--- DATA RECORDS Enclosed Below ---

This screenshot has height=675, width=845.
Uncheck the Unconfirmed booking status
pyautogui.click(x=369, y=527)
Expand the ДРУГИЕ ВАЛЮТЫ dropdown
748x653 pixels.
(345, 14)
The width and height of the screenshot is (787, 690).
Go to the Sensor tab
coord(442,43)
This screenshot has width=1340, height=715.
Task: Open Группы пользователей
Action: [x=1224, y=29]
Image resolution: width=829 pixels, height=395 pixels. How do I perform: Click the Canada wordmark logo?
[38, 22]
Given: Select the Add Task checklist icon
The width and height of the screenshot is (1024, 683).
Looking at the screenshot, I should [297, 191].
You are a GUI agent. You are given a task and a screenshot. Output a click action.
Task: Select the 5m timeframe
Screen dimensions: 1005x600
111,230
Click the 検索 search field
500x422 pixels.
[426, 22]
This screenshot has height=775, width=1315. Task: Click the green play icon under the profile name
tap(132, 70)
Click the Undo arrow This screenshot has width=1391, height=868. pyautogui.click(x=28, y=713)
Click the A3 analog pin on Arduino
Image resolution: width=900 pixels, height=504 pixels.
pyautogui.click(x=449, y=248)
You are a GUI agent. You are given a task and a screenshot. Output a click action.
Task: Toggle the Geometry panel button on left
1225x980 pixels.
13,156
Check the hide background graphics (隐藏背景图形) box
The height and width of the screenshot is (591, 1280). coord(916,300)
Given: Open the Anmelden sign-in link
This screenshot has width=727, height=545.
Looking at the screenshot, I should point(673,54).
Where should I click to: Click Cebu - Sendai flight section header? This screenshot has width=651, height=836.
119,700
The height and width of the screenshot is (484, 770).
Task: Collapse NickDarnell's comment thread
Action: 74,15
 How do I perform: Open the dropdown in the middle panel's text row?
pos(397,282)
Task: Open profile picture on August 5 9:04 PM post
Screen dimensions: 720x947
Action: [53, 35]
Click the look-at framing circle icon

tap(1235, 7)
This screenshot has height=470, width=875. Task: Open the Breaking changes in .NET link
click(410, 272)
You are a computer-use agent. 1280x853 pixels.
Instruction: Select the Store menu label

--- End of Enclosed DATA RECORDS ---

▶ [ABOUT THIS EXERCISE]:
Transcribe only, please, the lines from the first line of the records through the line with "Task: Open profile". Both of those lines are included.

▶ [WRITTEN RESPONSE]:
This screenshot has height=675, width=845.
Uncheck the Unconfirmed booking status
pyautogui.click(x=369, y=527)
Expand the ДРУГИЕ ВАЛЮТЫ dropdown
748x653 pixels.
(345, 14)
The width and height of the screenshot is (787, 690).
Go to the Sensor tab
coord(442,43)
This screenshot has width=1340, height=715.
Task: Open Группы пользователей
Action: [x=1224, y=29]
Image resolution: width=829 pixels, height=395 pixels. How do I perform: Click the Canada wordmark logo?
[38, 22]
Given: Select the Add Task checklist icon
The width and height of the screenshot is (1024, 683).
Looking at the screenshot, I should [297, 191].
You are a GUI agent. You are given a task and a screenshot. Output a click action.
Task: Select the 5m timeframe
Screen dimensions: 1005x600
111,230
Click the 検索 search field
500x422 pixels.
[426, 22]
This screenshot has height=775, width=1315. Task: Click the green play icon under the profile name
tap(132, 70)
Click the Undo arrow This screenshot has width=1391, height=868. pyautogui.click(x=28, y=713)
Click the A3 analog pin on Arduino
Image resolution: width=900 pixels, height=504 pixels.
pyautogui.click(x=449, y=248)
You are a GUI agent. You are given a task and a screenshot. Output a click action.
Task: Toggle the Geometry panel button on left
1225x980 pixels.
13,156
Check the hide background graphics (隐藏背景图形) box
The height and width of the screenshot is (591, 1280). coord(916,300)
Given: Open the Anmelden sign-in link
This screenshot has width=727, height=545.
Looking at the screenshot, I should point(673,54).
Where should I click to: Click Cebu - Sendai flight section header? This screenshot has width=651, height=836.
119,700
The height and width of the screenshot is (484, 770).
Task: Collapse NickDarnell's comment thread
Action: 74,15
 How do I perform: Open the dropdown in the middle panel's text row?
pos(397,282)
Task: Open profile picture on August 5 9:04 PM post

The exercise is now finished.